------ DATA EXTRACTS ------

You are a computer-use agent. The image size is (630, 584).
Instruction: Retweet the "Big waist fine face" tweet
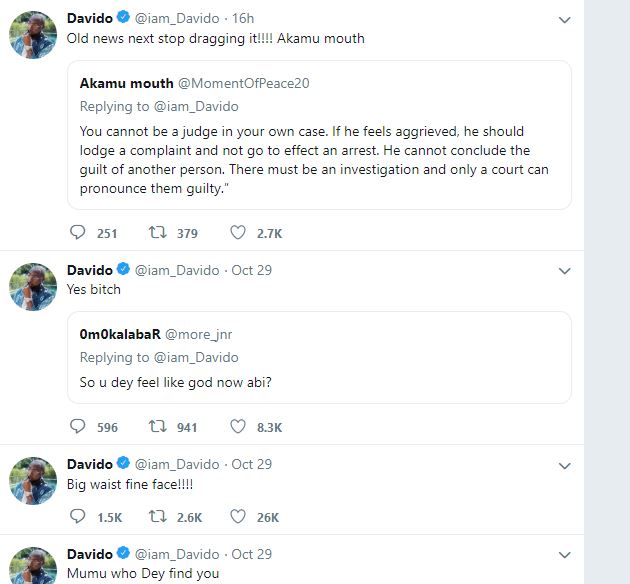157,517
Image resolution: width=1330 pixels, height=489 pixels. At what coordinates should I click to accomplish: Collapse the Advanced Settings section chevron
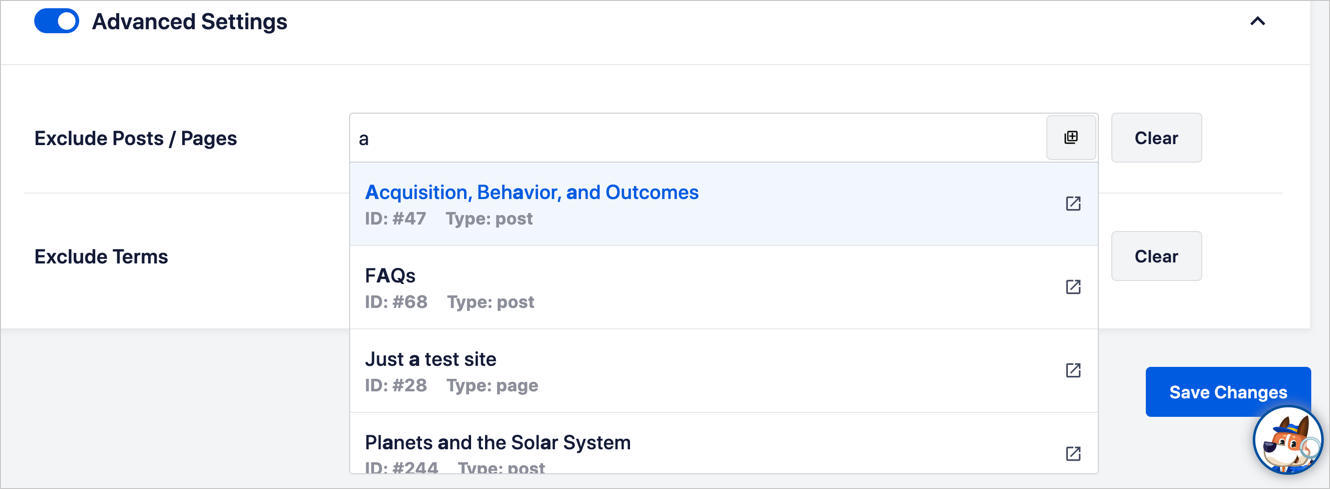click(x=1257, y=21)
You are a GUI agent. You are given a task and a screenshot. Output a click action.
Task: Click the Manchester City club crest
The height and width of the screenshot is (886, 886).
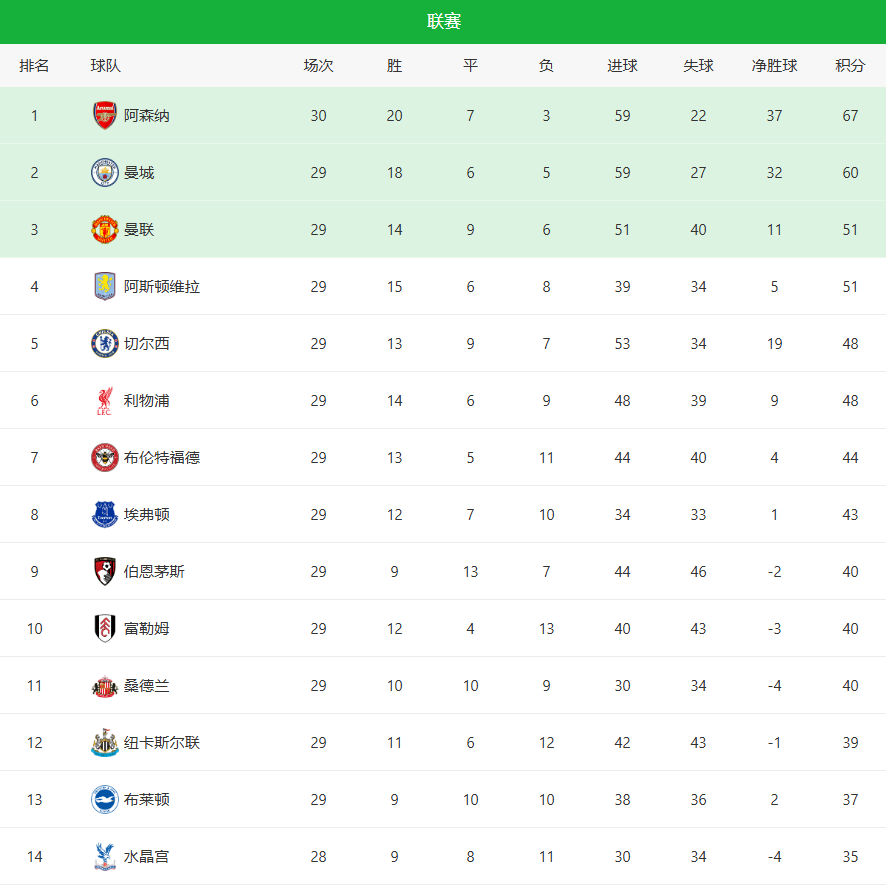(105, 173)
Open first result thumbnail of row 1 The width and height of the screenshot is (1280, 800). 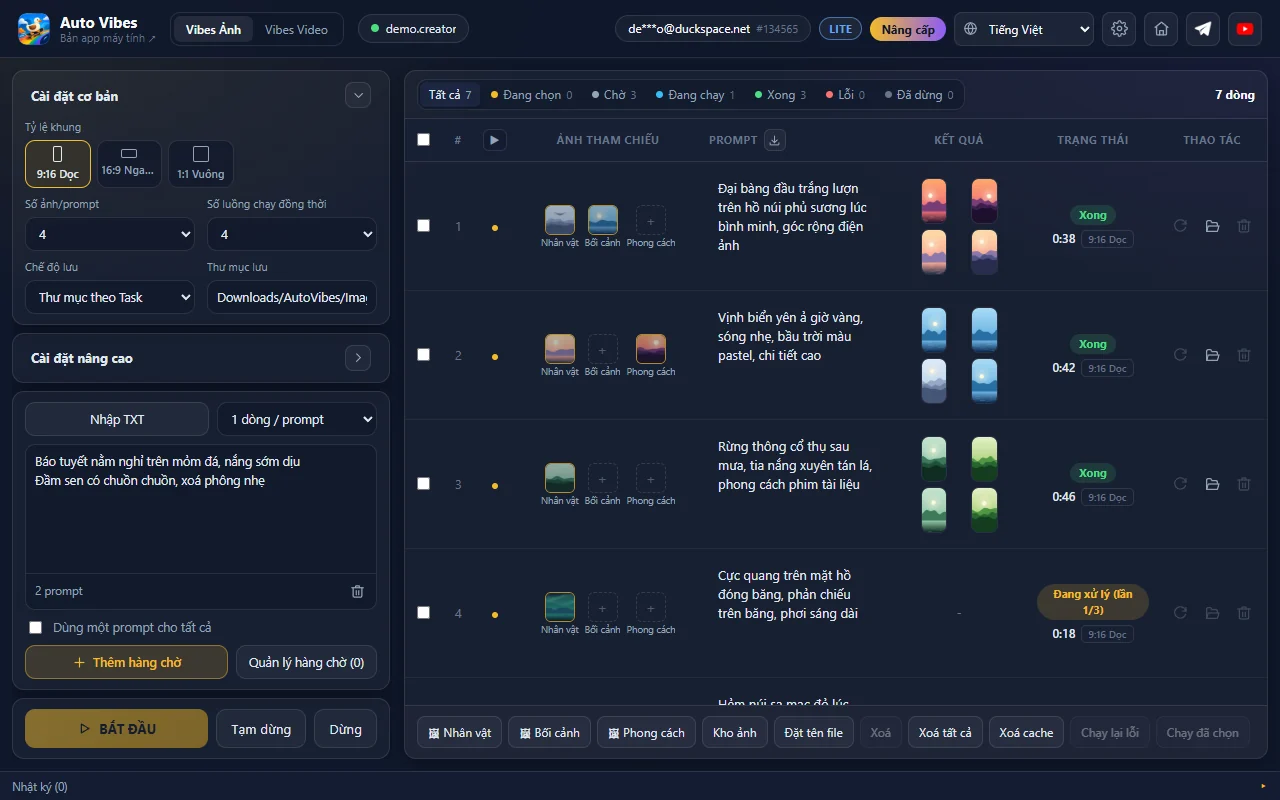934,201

------
------ DATA EXTRACTS ------

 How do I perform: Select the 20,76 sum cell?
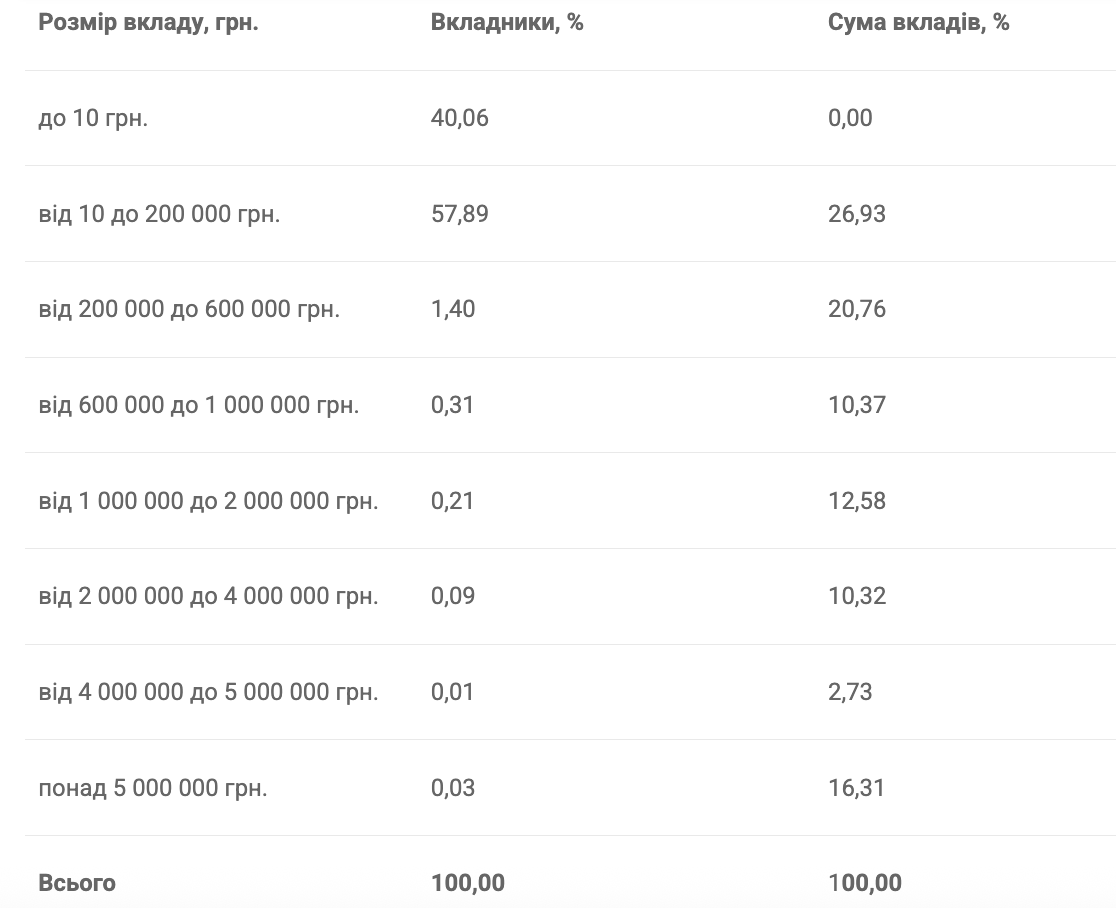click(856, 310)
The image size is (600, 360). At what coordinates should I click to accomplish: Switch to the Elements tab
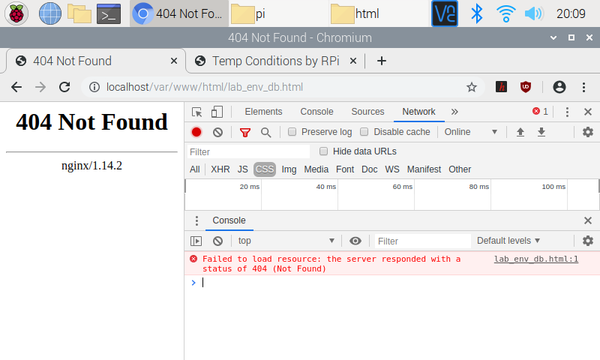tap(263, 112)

------
------ DATA EXTRACTS ------

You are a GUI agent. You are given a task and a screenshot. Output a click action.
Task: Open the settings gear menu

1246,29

------

__AIM OF THE TASK__
Copy out exactly the material that runs from the line with "You are a computer-use" to the line with "Task: Click the Manchester City club crest", ends included, and leave the pictures behind.

__RESPONSE TO THIS TASK__
You are a computer-use agent. The image size is (630, 584).
Instruction: Retweet the "Big waist fine face" tweet
157,517
Image resolution: width=1330 pixels, height=489 pixels. At what coordinates should I click to accomplish: Collapse the Advanced Settings section chevron
click(x=1257, y=21)
You are a GUI agent. You are given a task and a screenshot. Output a click action.
Task: Click the Manchester City club crest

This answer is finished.